Cette volonté de faire fi de tous règlements a aussi une incidence sur les patients. Lorsque le frère de TC est décédé, on a transplanté son cœur à un autre soldat, Nick (Derek Webster), qui travaille aussi à l’hôpital. Mais celui-ci tombe malade et il faut lui trouver un autre cœur. Entre-temps, un junkie a fait une tentative de suicide à deux pas de l’établissement et bien qu’il ne soit pas physiquement mort, son cerveau l’est. TC fait tout ce qui est en son pouvoir pour s’emparer de son cœur, convainc même les parents de la victime de donner leur consentement au don d’organes. Mais le fait est qu’il brûle dangereusement les étapes et quelques minutes avant d’opérer, le junkie reprend connaissance. Comme une mise en situation incongrue en amène une autre, Topher (Ken Leung) prend en pitié une patiente qui est sûrement atteinte d’une tumeur. Il veut absolument lui faire passer un scan, mais celle-ci n’est pas assurée pour un tel traitement. Qu’à cela ne tienne, il entre en négociations avec un technicien chargé d’effectuer l’opération : ou il lui paye une liposuccion, ou il lui organise un rancart avec la nouvelle stagiaire. On tente de nous faire avaler ces manières peu orthodoxes de fonctionner sous un angle humoristique, alors que quasiment jamais dans une série médicale aux États-Unis on n’aborde le vrai problème de front : l’accès inégal de la population, selon son statut, à des soins médicaux. De toute façon, pourquoi changer une formule gagnante?
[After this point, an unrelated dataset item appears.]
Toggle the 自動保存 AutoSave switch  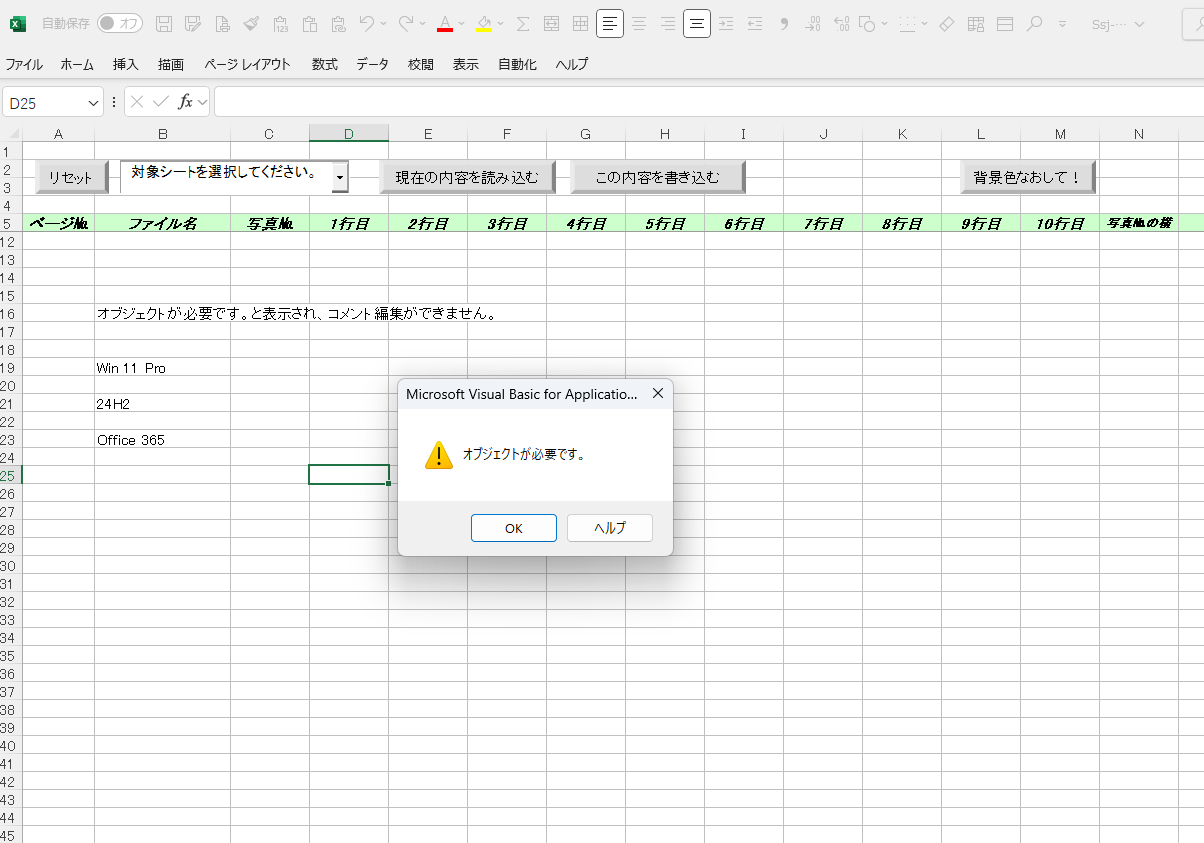[x=119, y=23]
Malgré une majorité de critiques assez dures, The night shift a attiré 6,67 millions de téléspectateurs lors du pilote, puis 6,87 et 6,70 lors des diffusions suivantes; ce qui est quand même impressionnant pour une série estivale. Les genres policiers et médicaux ont toujours eu la cote chez les Américains, ce qui nous donne l’impression que des créateurs peuvent faire n’importe quoi du moment qu’ils restent dans ces créneaux et s’assurer d’un auditoire multimillionnaire. Alors, quelle longévité peut espérer The night shift? Les paris sont ouverts.